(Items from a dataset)
========================================================================
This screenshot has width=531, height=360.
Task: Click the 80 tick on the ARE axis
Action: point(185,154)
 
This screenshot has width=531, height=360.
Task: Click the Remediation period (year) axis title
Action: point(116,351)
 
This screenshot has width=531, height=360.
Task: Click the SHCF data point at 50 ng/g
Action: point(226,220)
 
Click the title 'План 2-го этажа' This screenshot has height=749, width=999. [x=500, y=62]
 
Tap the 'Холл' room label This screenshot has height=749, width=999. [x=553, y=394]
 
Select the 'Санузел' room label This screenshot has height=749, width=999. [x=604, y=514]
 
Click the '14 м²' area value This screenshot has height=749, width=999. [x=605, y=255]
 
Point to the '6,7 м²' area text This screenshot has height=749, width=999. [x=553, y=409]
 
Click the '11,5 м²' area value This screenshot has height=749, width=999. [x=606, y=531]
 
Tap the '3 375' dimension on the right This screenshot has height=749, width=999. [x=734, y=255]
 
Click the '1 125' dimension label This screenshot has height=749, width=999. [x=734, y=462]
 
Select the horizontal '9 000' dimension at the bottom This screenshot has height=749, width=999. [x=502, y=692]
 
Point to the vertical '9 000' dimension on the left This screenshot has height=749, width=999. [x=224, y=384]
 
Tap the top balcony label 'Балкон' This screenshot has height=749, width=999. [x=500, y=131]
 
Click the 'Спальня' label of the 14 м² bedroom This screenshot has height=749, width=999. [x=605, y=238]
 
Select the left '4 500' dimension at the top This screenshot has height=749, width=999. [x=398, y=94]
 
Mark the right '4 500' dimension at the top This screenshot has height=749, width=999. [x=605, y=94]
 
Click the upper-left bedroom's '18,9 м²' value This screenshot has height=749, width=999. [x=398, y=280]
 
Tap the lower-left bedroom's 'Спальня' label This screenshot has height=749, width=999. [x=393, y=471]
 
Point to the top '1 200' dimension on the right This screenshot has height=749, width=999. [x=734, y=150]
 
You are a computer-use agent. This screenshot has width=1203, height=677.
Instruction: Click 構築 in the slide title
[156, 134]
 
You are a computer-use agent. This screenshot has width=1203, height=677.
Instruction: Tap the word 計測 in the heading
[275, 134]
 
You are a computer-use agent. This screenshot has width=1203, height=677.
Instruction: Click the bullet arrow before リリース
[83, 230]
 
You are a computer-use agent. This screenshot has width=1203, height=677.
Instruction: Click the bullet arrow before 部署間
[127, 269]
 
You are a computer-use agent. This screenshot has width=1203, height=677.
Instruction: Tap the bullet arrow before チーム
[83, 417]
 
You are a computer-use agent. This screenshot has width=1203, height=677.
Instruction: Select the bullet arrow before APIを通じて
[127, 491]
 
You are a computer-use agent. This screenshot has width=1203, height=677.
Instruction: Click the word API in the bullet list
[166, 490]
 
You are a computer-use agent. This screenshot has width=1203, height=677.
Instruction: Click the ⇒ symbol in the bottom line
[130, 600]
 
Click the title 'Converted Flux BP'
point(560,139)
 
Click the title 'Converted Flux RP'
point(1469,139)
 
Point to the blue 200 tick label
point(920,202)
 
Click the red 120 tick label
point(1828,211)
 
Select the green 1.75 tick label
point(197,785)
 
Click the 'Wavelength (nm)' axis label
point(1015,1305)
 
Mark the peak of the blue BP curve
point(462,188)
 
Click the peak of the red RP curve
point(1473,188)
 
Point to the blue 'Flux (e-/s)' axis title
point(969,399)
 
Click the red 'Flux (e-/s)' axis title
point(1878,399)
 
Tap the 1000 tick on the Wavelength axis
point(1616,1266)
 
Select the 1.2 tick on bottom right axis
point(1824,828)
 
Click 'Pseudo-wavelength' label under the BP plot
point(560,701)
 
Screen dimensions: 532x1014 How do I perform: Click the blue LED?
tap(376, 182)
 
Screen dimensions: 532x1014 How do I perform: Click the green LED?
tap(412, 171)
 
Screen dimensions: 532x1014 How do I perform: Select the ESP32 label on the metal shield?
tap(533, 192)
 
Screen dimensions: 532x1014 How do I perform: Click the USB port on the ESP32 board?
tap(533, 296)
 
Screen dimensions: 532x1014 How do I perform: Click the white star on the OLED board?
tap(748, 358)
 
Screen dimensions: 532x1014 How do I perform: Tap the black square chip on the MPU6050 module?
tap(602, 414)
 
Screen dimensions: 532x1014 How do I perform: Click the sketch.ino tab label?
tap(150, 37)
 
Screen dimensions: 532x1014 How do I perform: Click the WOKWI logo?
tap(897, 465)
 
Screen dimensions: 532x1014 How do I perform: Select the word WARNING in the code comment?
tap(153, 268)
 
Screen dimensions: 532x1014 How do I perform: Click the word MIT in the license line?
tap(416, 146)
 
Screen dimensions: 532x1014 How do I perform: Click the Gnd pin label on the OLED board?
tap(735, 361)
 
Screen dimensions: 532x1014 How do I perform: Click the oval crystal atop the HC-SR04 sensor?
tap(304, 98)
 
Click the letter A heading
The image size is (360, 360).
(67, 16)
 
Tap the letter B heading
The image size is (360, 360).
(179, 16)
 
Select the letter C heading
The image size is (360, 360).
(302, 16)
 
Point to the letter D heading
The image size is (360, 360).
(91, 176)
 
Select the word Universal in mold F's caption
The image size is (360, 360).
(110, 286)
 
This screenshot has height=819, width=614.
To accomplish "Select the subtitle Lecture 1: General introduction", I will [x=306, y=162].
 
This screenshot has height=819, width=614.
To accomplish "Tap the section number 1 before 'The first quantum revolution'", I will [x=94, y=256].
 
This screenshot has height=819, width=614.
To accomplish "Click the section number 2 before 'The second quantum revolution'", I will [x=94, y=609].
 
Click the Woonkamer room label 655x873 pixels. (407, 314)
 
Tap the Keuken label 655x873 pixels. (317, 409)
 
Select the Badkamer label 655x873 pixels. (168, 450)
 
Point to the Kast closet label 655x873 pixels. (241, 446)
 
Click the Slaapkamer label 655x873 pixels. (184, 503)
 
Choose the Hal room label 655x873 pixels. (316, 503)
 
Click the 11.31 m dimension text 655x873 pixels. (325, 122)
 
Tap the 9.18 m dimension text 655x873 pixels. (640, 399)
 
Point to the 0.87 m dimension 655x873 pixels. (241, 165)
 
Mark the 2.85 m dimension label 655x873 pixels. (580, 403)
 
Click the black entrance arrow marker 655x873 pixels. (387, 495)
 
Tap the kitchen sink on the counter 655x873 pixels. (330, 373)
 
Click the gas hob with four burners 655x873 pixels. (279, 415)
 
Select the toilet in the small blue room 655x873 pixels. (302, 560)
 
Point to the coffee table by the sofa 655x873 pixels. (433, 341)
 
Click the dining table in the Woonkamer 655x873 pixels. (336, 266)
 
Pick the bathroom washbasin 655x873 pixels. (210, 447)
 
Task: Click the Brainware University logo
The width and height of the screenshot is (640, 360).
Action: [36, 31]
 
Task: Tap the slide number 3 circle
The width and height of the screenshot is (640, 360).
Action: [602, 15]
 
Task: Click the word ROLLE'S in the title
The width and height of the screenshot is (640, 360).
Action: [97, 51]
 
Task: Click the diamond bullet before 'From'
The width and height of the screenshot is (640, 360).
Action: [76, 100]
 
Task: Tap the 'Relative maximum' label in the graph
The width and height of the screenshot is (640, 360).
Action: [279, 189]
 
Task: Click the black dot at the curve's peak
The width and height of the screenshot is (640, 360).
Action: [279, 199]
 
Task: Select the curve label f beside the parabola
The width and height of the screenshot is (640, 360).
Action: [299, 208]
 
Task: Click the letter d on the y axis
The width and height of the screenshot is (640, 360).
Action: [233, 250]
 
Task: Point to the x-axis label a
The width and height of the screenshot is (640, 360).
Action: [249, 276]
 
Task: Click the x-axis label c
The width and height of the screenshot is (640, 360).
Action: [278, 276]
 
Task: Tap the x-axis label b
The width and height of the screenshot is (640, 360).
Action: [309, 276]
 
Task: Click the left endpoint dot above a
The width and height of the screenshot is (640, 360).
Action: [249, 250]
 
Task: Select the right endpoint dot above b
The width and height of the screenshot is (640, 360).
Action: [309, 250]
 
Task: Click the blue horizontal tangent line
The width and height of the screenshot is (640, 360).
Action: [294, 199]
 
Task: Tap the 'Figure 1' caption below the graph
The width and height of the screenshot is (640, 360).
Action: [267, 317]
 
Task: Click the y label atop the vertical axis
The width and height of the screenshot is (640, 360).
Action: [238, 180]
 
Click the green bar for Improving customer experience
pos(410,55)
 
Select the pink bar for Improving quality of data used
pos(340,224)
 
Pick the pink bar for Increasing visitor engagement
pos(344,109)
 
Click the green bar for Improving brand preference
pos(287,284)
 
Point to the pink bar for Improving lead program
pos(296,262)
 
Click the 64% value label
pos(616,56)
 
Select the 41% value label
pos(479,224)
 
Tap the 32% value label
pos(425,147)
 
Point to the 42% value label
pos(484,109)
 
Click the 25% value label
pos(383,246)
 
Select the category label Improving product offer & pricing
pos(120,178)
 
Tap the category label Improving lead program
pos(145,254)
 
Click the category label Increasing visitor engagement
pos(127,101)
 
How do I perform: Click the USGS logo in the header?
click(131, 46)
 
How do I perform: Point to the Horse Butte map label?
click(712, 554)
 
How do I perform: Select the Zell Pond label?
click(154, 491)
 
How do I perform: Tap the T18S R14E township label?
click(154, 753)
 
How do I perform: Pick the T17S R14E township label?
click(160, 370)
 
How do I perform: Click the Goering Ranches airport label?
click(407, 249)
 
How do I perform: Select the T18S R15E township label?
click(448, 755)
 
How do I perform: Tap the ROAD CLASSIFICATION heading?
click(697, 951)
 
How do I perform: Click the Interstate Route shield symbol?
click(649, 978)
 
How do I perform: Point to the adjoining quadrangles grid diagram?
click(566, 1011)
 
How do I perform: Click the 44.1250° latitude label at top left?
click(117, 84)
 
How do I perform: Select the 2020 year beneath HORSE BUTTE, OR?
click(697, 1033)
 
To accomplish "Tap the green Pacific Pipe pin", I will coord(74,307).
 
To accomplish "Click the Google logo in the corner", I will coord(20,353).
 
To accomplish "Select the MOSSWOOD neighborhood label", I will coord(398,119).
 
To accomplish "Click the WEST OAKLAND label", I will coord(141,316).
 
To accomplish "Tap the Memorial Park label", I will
========================================================================
● WORK INSTRUCTIONS
Copy out the lines above precisely, from the line with "Point to the 0.87" to the line with "Select the toilet", including both.

● SOLUTION FOR THIS PROBLEM
Point to the 0.87 m dimension 655x873 pixels. (241, 165)
 
Mark the 2.85 m dimension label 655x873 pixels. (580, 403)
 
Click the black entrance arrow marker 655x873 pixels. (387, 495)
 
Tap the kitchen sink on the counter 655x873 pixels. (330, 373)
 
Click the gas hob with four burners 655x873 pixels. (279, 415)
 
Select the toilet in the small blue room 655x873 pixels. (302, 560)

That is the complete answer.